Based on extensive factual evidence, ‘the report’ in the film’s title was originally known as The CIA Torture Report. It was compiled over five years by investigative staffer Daniel Jones (Adam Driver) who worked for Californian Democrat Senator Dianne Feinstein (Annette Bening). Its purpose was to examine the role of the Central Intelligence Agency in using ‘enhanced interrogation techniques’ for extracting intelligence from terrorists captured after the 9/11 attack. Euphemisms aside, the report was about the CIA’s use of brutal and inhumane torture, illegal under American and international treaty since 1984.

There are two extraordinary revelations in the film. The first is that two mediocre psychologists, with no practical interrogation experience, convinced a gullible CIA that their techniques would open treasure troves of terrorist information.  They had no research to back their claims and were little more than snake-oil merchants preying on the infinite budgets that were pumped into post 9/11 hysteria. After years of interrogations in notorious Guantanamo Bay, the report revealed that no useful information was extracted, several prisoners died in the process, and about a quarter of the ‘terrorists’ were subsequently found to be innocent.

The second revelation is the scale of institutional corruption emanating from the highest level of the CIA as it thwarted the Senate Committee charged with its oversight. The hacking into Senate Committee files, the subsequent cover-up, and the refusal to admit to crimes and atrocities were swept under the carpet. So morally complacent had the White House become, even President Obama refused to condemn what the CIA was doing.

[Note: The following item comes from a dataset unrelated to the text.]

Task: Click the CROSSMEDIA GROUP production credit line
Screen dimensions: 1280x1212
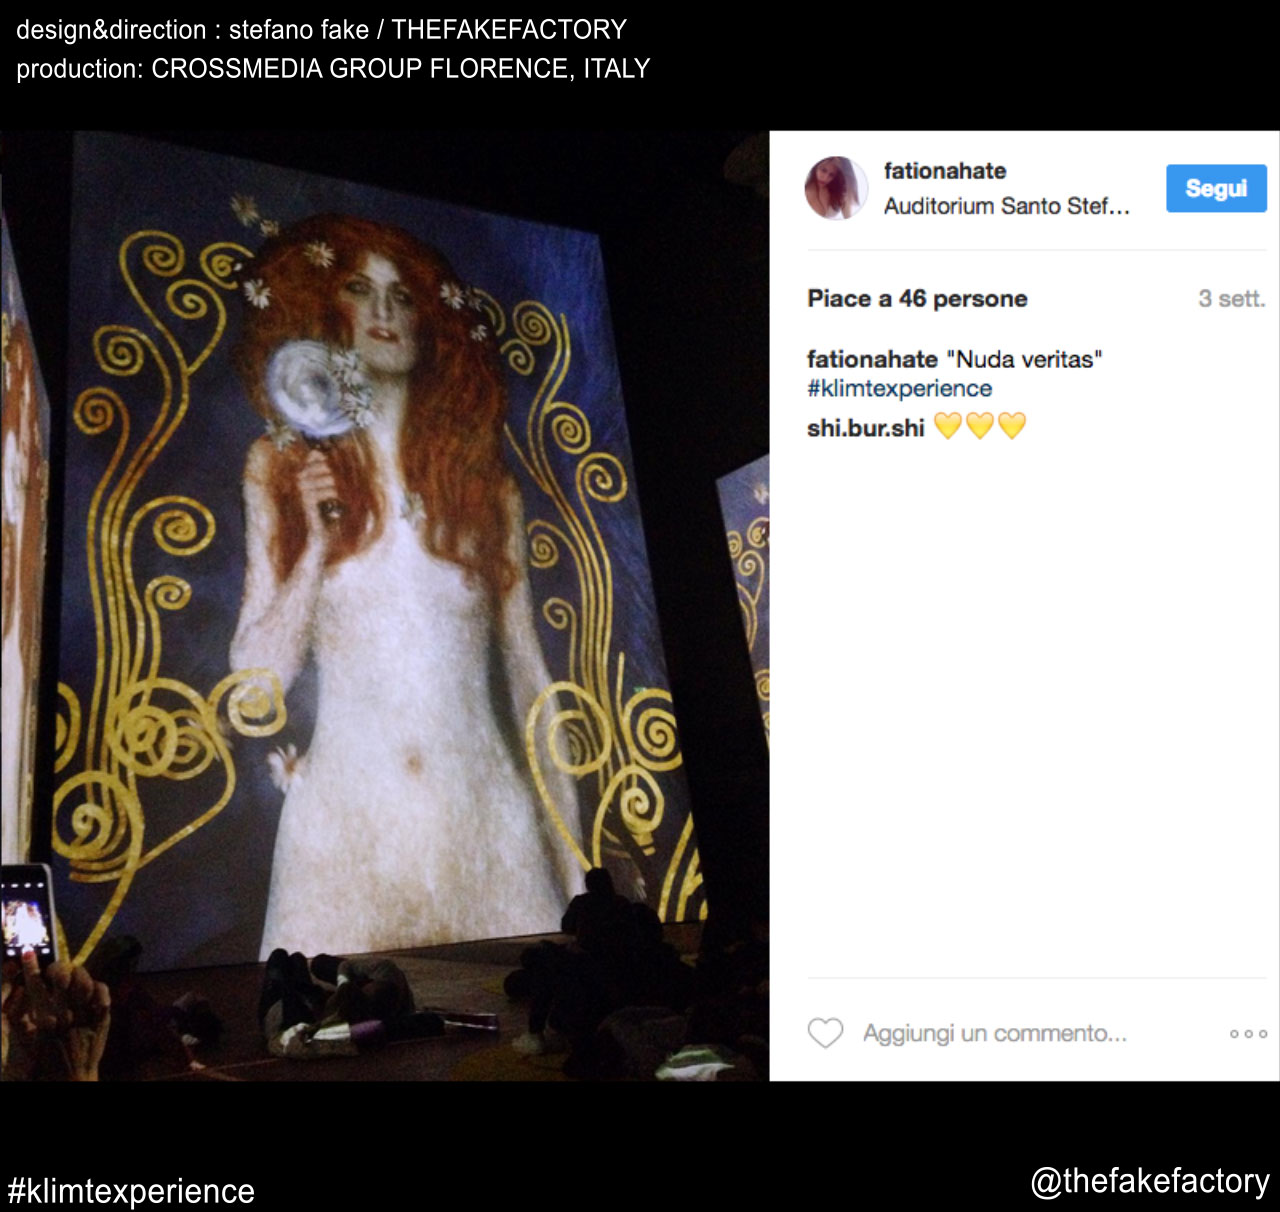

Despite the desk-bound inaction and dialogue-heavy script, this is a riveting and important film. Its tension curve is driven by the enormity of CIA criminality and Adam Driver’s ability to portray a humble David who took on an arrogant Goliath; Daniel Jones’ bravery and commitment to truth was remarkable. Annette Bening is adequate as Senator Feinstein, although constrained by the realpolitik of her role. With President Trump on record saying he has no objection to torture, this film sounds a loud warning. Lest we forget that official barbarism infects an entire country.